Beni sous le joug des ADF | 23 victimes en quatre jours, la société civile dénonce l’inaction des autorités

La terreur continue de sévir dans la région de Beni, dans la province du Nord-Kivu dans la partie Est de la République Démocratique du Congo, où les rebelles des Forces Démocratiques Alliées (ADF) ont semé la mort.

La société civile de la localité de Mamove a rapporté ce jeudi 1er février que vingt-trois personnes ont été tuées en l’espace de seulement quatre jours, lors d’attaques perpétrées dans le groupement de Babila-Bakaiko.

Kinos Kathuo, président d’une structure citoyenne, a exprimé son indignation face à cette recrudescence des attaques des ADF ces derniers jours. Il a également déploré le manque de réactivité des Forces armées de la République démocratique du Congo (FARDC) face aux alertes sécuritaires émises par les habitants de la région.

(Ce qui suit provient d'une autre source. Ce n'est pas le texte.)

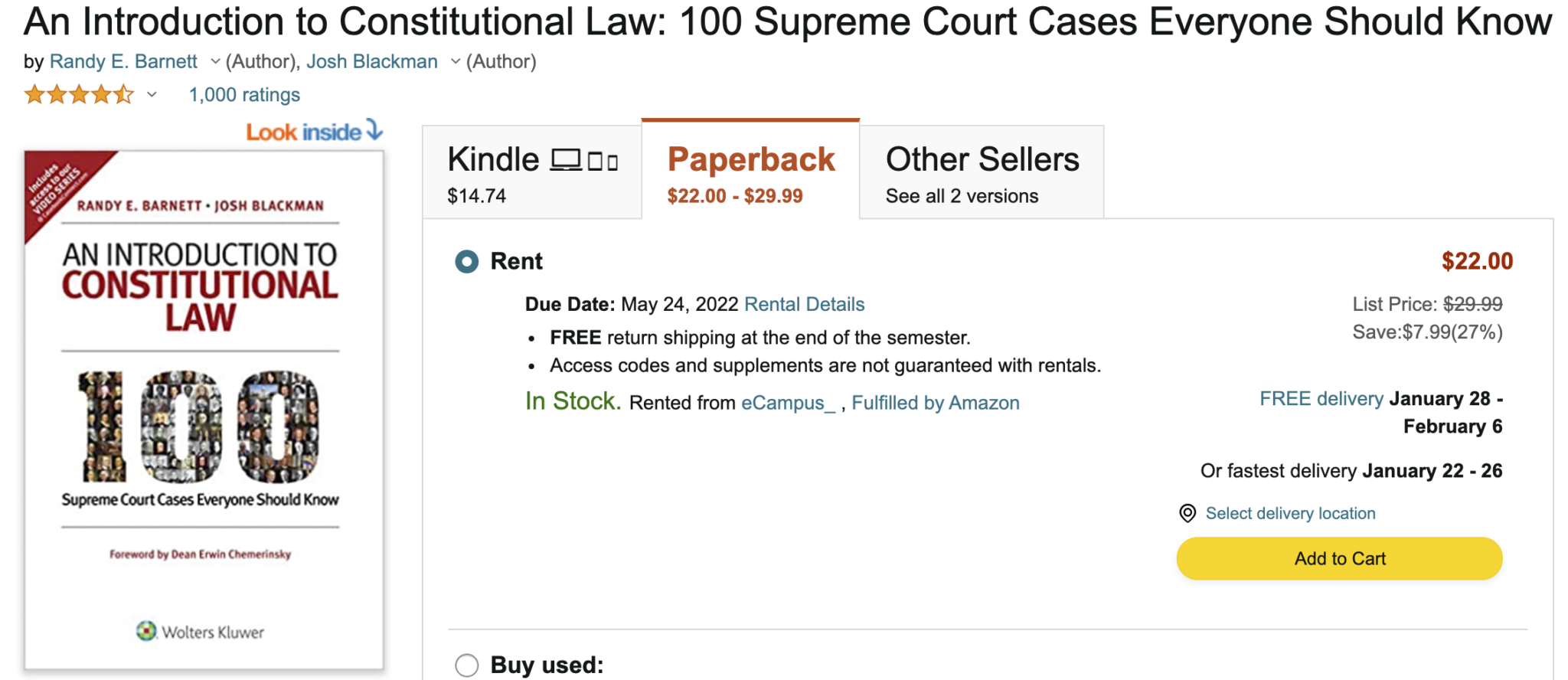Expand Randy E. Barnett author dropdown
This screenshot has width=1568, height=680.
[x=215, y=61]
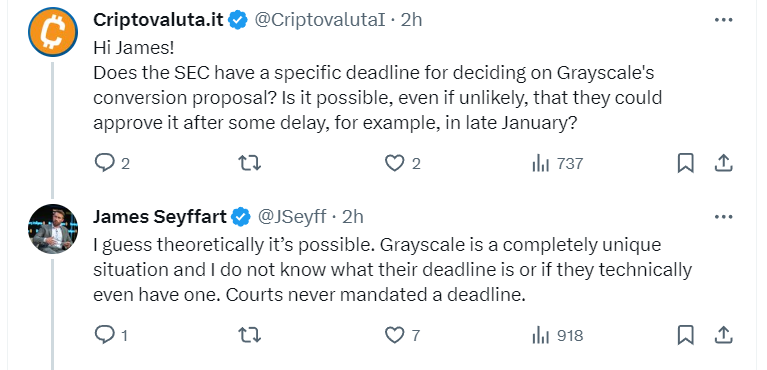Share James Seyffart's tweet

pos(723,335)
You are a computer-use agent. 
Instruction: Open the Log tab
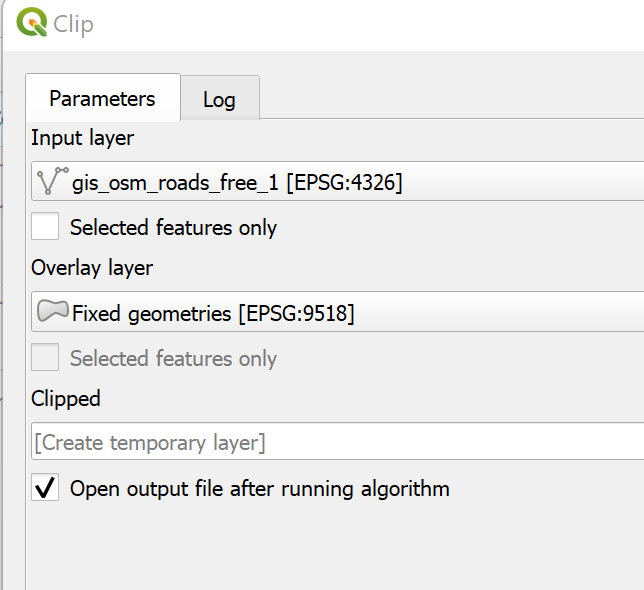pos(219,100)
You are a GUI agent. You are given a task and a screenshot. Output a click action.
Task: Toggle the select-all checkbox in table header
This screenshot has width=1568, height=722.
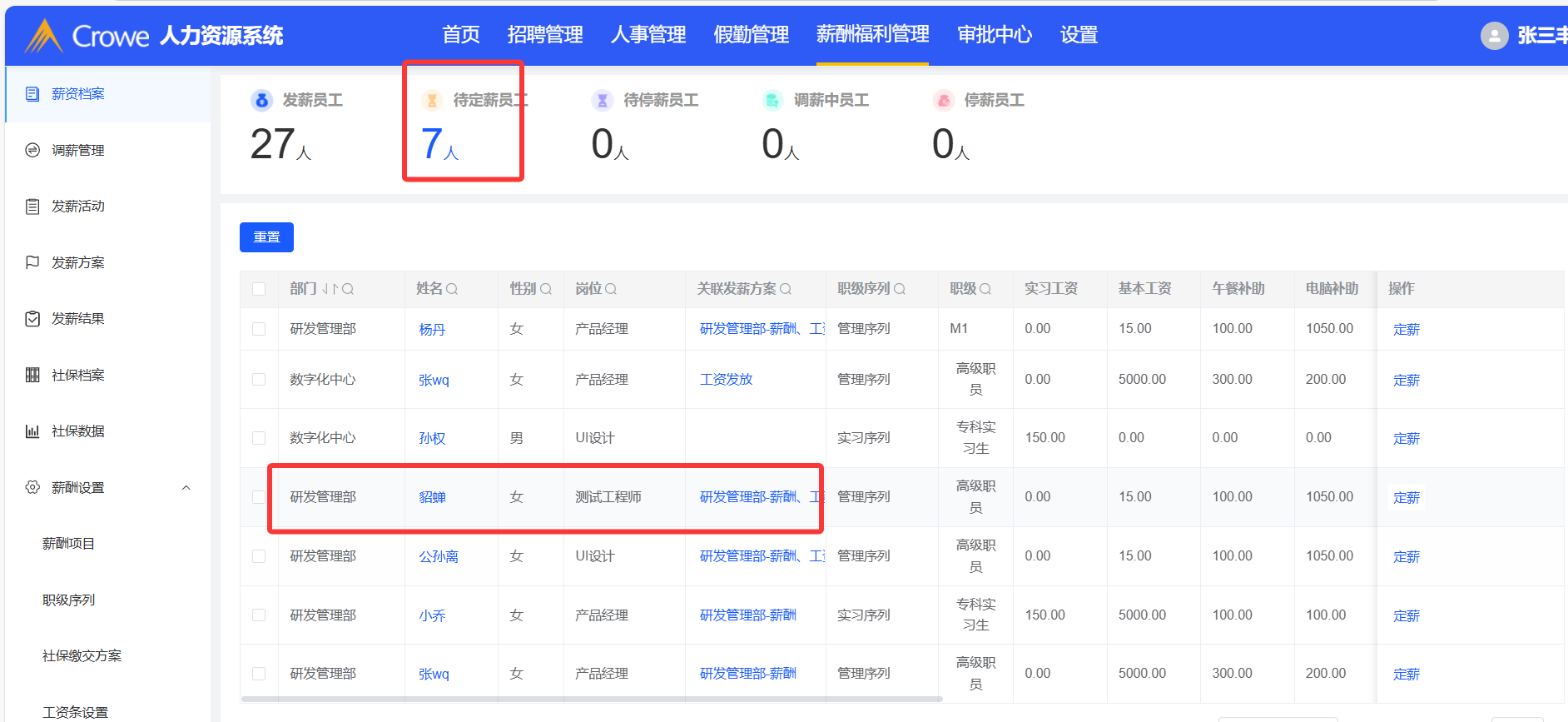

Dans son témoignage, Kinos Kathuo a pointé du doigt certains civils qu’il accuse de collaborer avec les rebelles en renforçant et ravitaillant le groupe ADF. Il a dénoncé l’inaction de l’armée, affirmant que celle-ci avait été alertée et informée des activités des rebelles, mais n’avait pas agi pour les neutraliser.

« Pourquoi l’armée n’a-t-elle jamais attaqué les ADF, laissant ces derniers s’en prendre impunément à la population ? Pourquoi les ADF peuvent-ils se déplacer librement dans plusieurs agglomérations alors que l’armée est bien informée de leur présence ? », s’est interrogé le président de la société civile de Mamove.

Kinos Kathuo a enfin exprimé son exaspération devant l’incapacité des autorités militaires à mettre fin à plus d’une décennie d’instabilité dans la région de Beni, malgré la présence de nombreux officiers hauts gradés sur le territoire.